# [WORK TO BE COMPLETED]
Print only the lines from the one with "Viewport: 893px width, 589px height." through the end of the data, exactly, and please omit pictures.

+--

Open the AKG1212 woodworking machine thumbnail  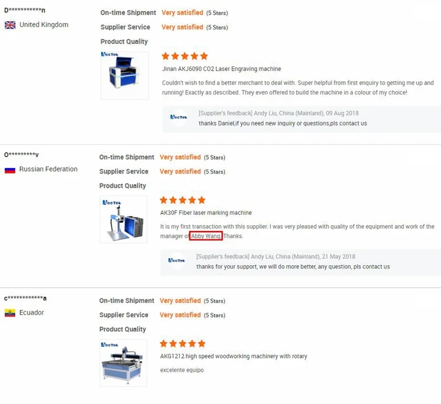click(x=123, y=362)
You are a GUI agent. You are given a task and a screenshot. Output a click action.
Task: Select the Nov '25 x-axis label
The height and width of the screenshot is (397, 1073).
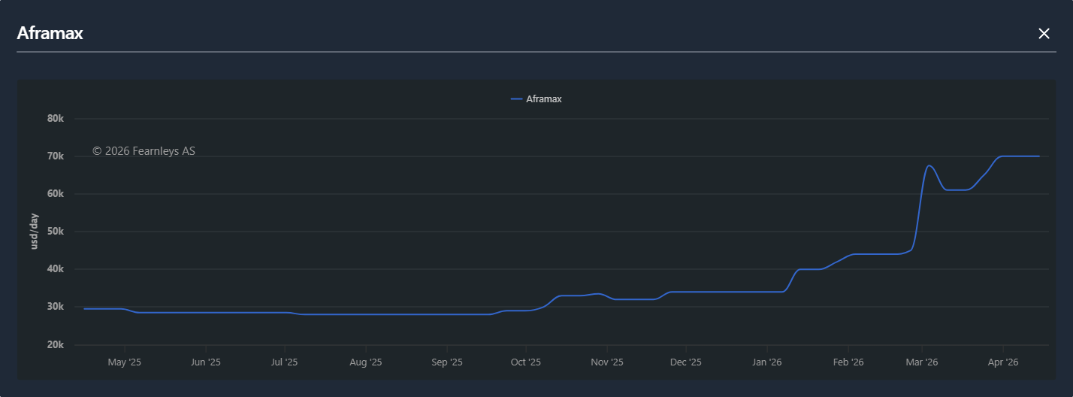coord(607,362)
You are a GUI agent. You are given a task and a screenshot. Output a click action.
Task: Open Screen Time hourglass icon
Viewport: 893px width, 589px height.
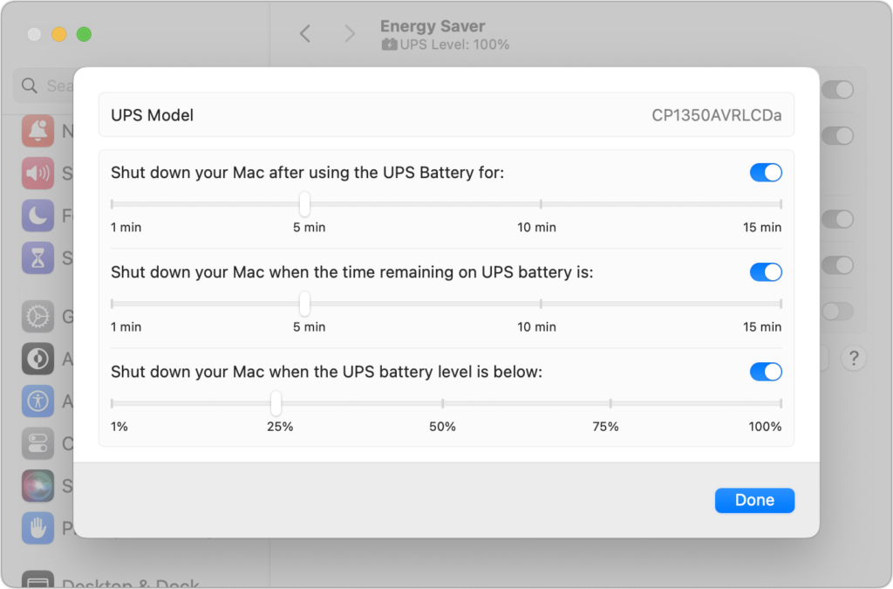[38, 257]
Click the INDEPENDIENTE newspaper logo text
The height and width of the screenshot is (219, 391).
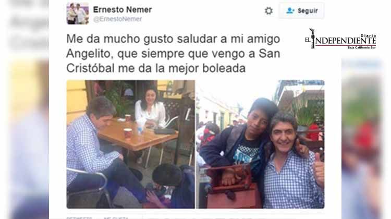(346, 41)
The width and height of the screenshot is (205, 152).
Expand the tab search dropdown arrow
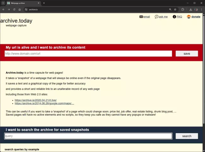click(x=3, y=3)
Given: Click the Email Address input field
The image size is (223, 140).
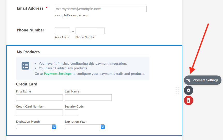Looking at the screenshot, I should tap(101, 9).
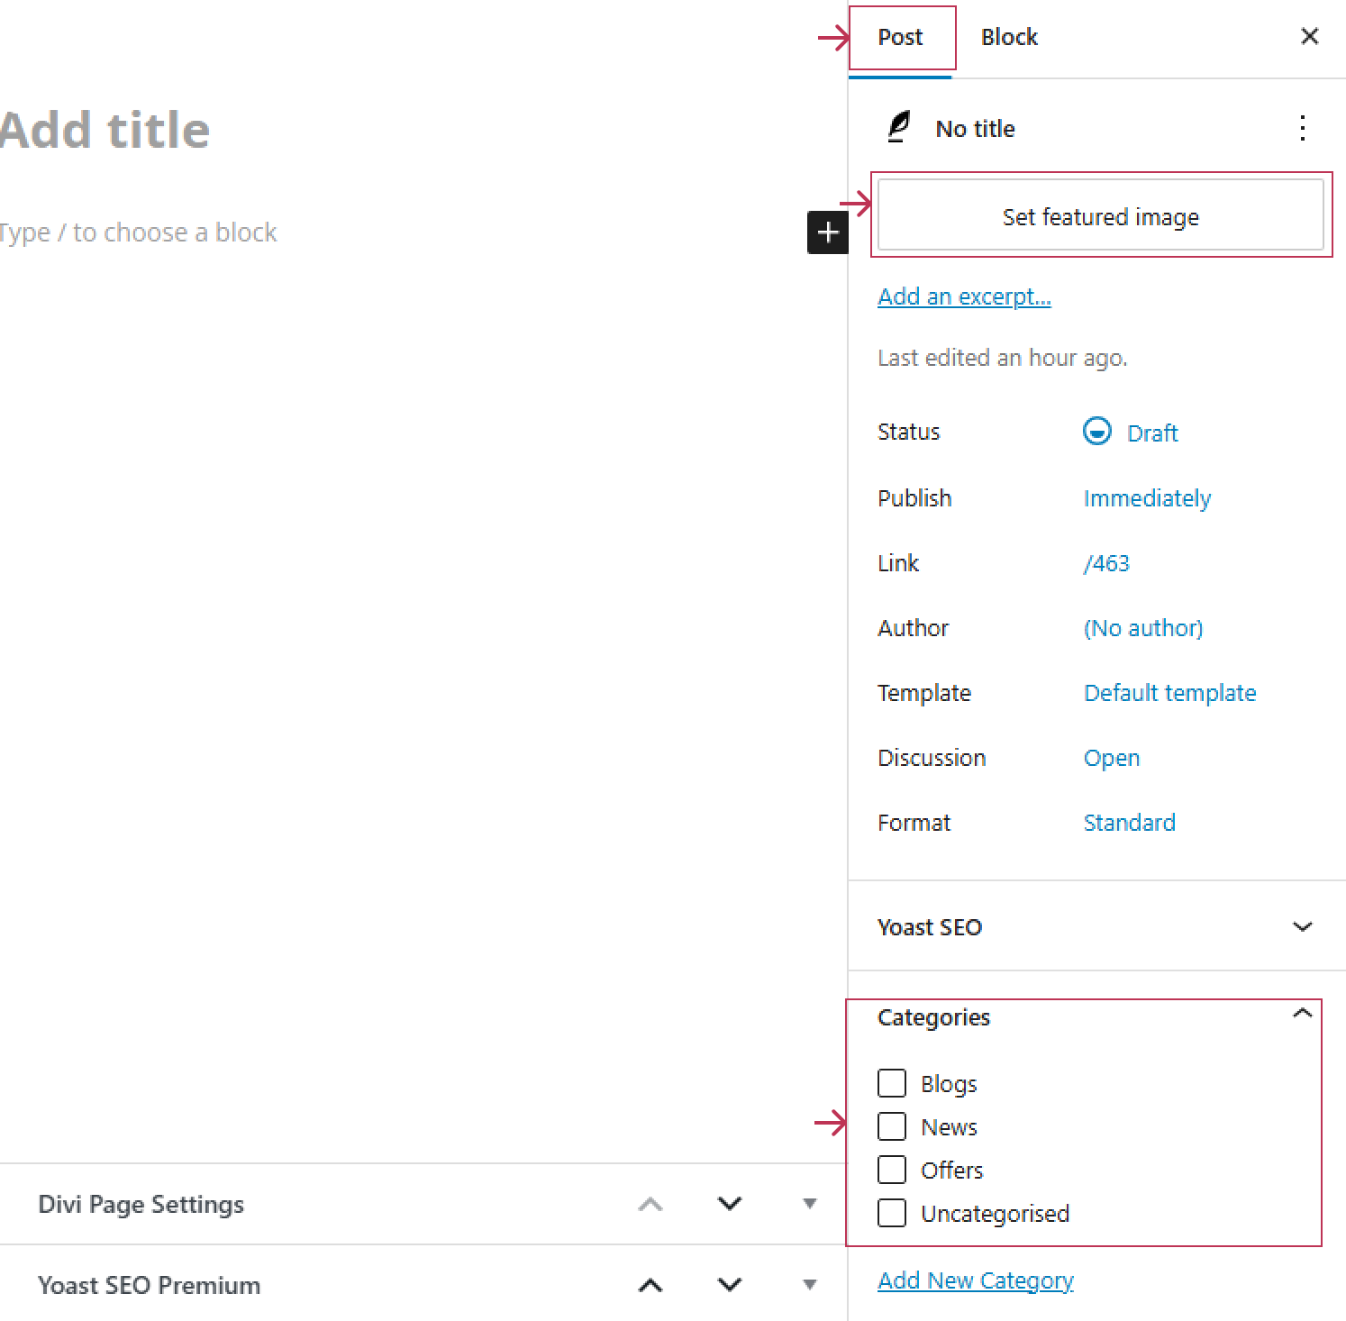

+--

# [OUTPUT FOR THIS TASK]
Viewport: 893px width, 589px height.
[38, 257]
Click the INDEPENDIENTE newspaper logo text
The height and width of the screenshot is (219, 391).
(346, 41)
The width and height of the screenshot is (205, 152).
Expand the tab search dropdown arrow
click(x=3, y=3)
Given: Click the Email Address input field
The image size is (223, 140).
Looking at the screenshot, I should tap(101, 9).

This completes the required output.